Starting at the line where "Image resolution: width=1014" occurs, reproduce each line through the end of the entries below exactly. Omit every picture.

Records for processing:
%%

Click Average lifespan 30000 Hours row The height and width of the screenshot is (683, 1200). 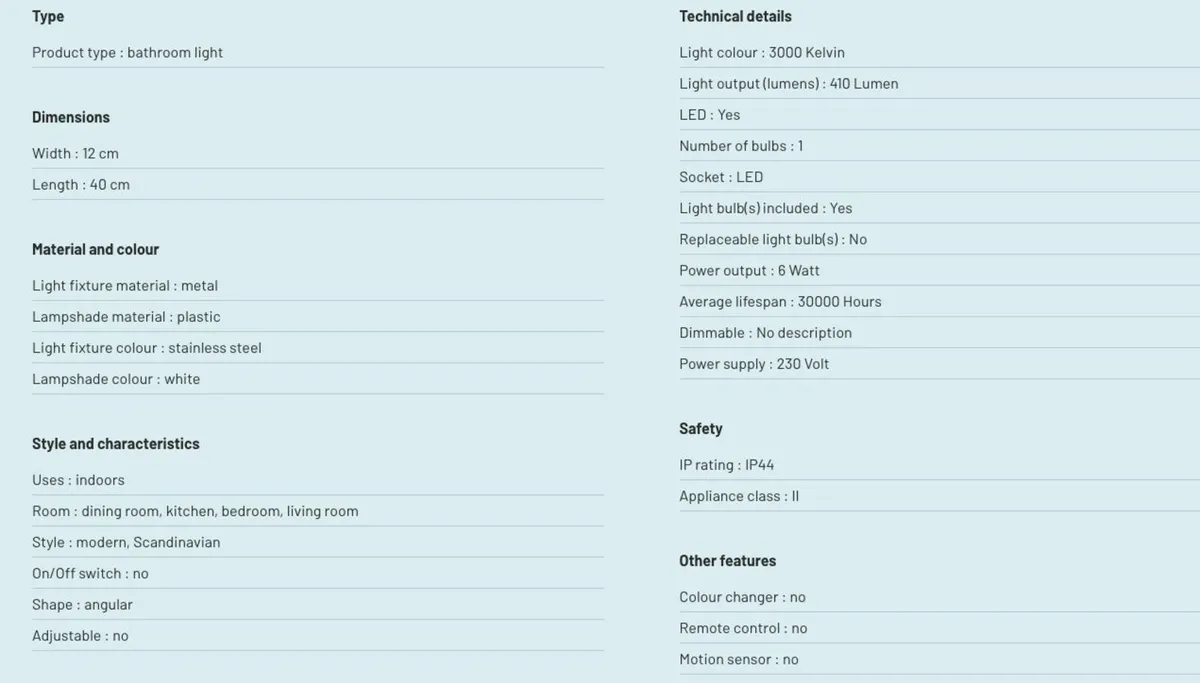(939, 301)
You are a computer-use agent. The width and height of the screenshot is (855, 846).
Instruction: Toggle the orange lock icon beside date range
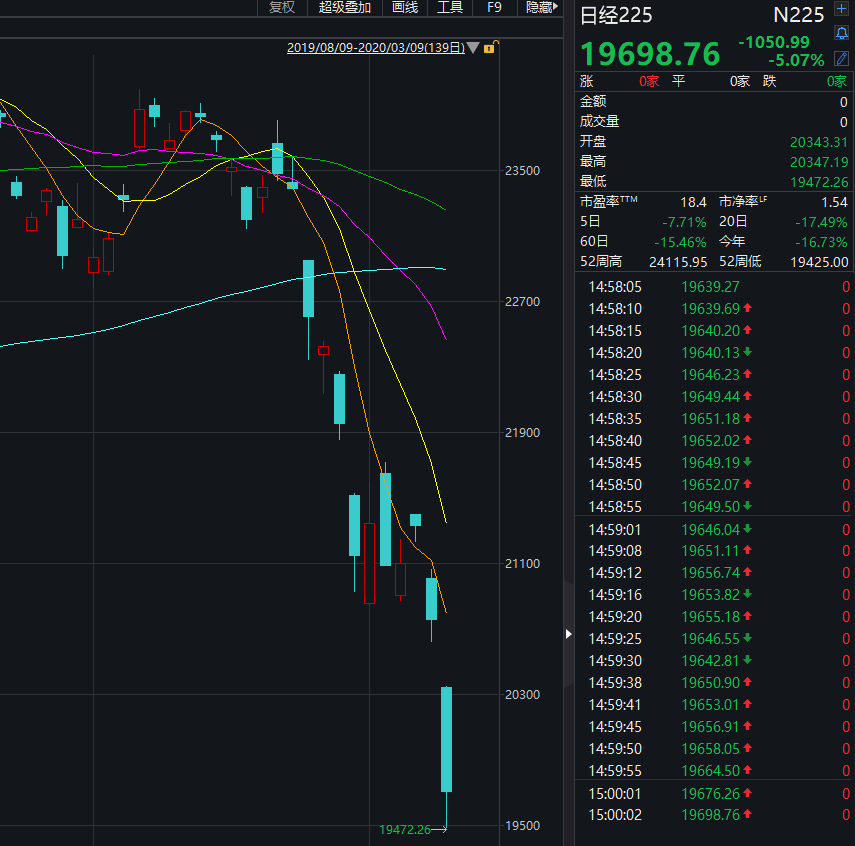coord(493,46)
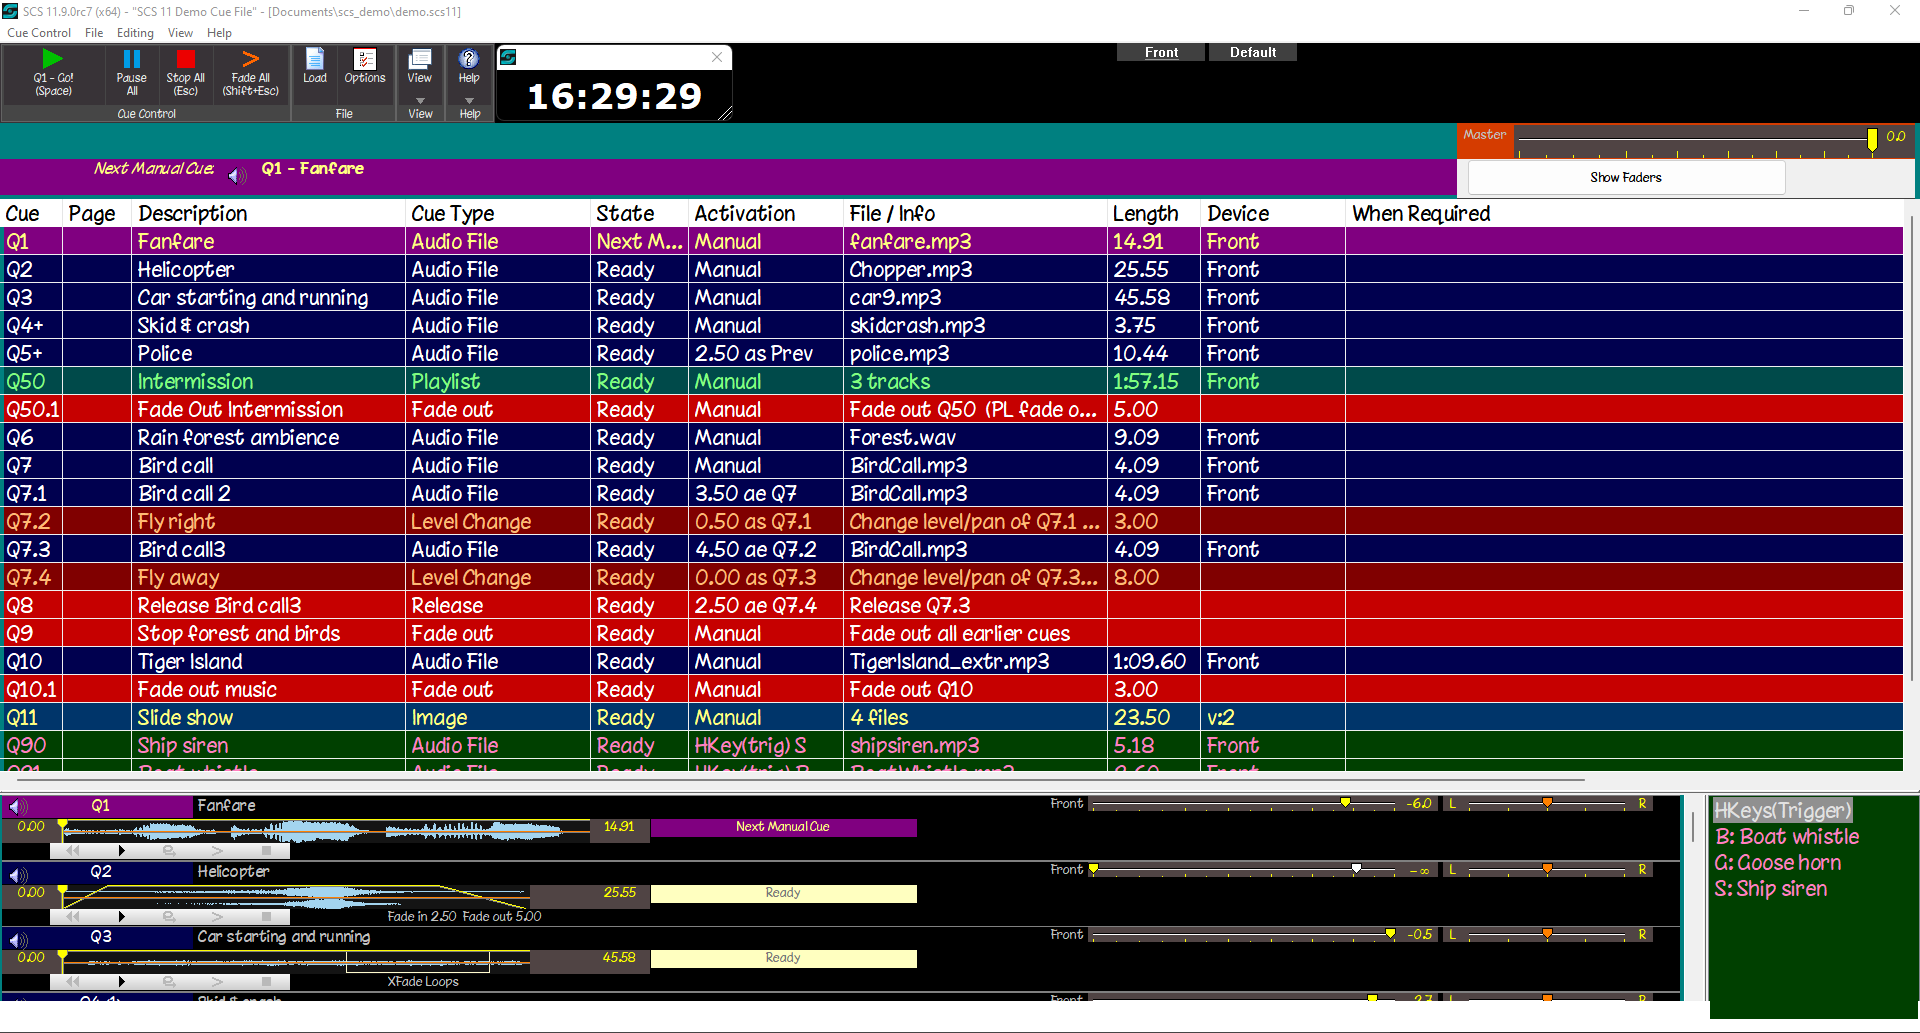The height and width of the screenshot is (1033, 1920).
Task: Click the play button under the Q1 Fanfare waveform
Action: [122, 851]
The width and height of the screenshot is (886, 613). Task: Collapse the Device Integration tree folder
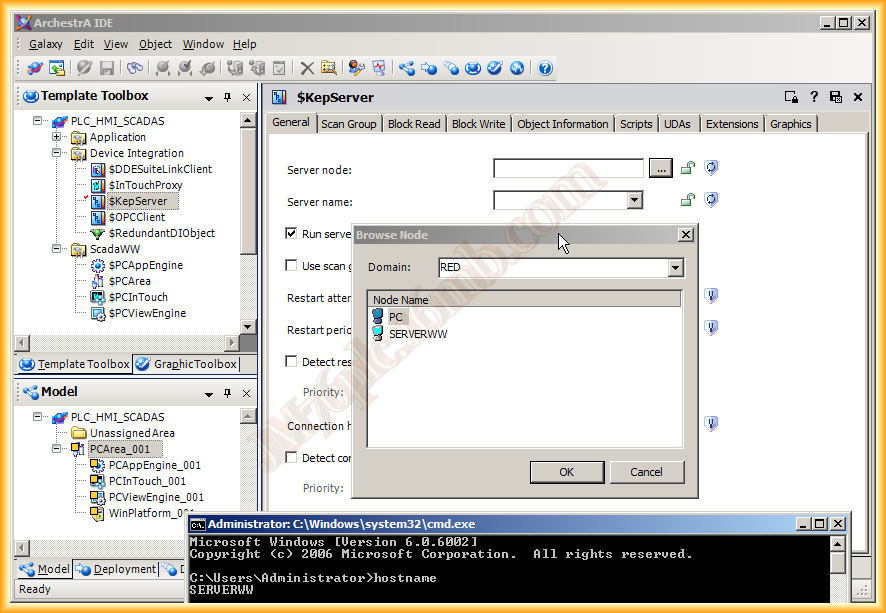[57, 153]
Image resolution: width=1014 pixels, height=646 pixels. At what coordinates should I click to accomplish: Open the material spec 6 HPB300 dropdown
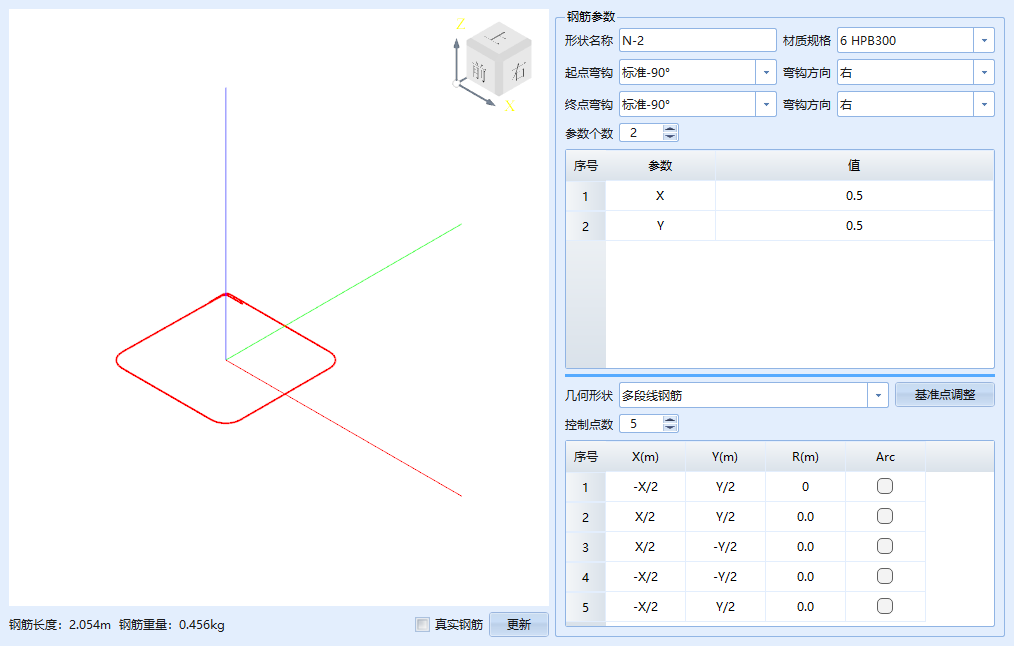[984, 41]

%%

Your response:
Image resolution: width=1014 pixels, height=646 pixels. At what coordinates should I click to accomplish: Open the material spec 6 HPB300 dropdown
[984, 41]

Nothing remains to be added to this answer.